The other day The Hub came home with a confession. He had read an article about Sheryl Crow and her recent battle with breast cancer. He said to me “I’m going to say something awful because I thought it and I need to say it so I’m just saying right now it is awful and I know that.” He said this BEFORE I knew it was about Sheryl Crow and for about 20 seconds I was sure he was going to say “your ass is really big.” But thankfully, he went into the Sheryl story. What he said was this:
“She didn’t even have chemo.”
I knew immediately what he meant. The article highlighted all she’s been through. How her family rallied around her. How scared she was and how strong she was and how amazing she was to pull through. That’s her story. That’s her 10.
And here we were. As he’s telling me this I’m looking around for a chair to sit in because I’m so weak from the chemo that the kitchen is starting to go dark. And he’s in between doing the grocery shopping and the laundry and cleaning the house and putting The Kid to bed and finishing up some work that he couldn’t do at the office because I needed him to drive me to an appointment. And three days ago my mom left here after cooking meals I couldn’t eat for 6 days straight, got back to Orlando after midnight and had to attend a morning meeting the next day and my sister didn’t see her husband for 14 days because she was here helping me to and from the toilet.

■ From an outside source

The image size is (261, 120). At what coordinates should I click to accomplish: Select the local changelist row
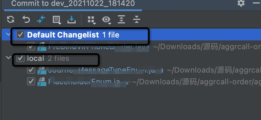click(131, 58)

So even though I said that about your 10 being your 10 and who cares if my 10 is bigger than your 10, I’m just confessing right now that sometimes it DOES seem like people who don’t really have it so bad get a lot of attention for not having it so bad. Does that make sense?
So we talked about it for a while. We talked about how annoying it is. We talked about how bad we have it and how hard this is and how our uphill seems to keep going up. Then we sat down and watched a show about a woman with a 160 pound tumor on her back and well, there’s nothing like the shows on TLC to change your perception of how bad you have it.
Based on my 10 post, I know I'm perilously close to talking out of both sides of my mouth here which is a trick I normally leave for private times at home, but I'm thinking a few lessons are obvious here.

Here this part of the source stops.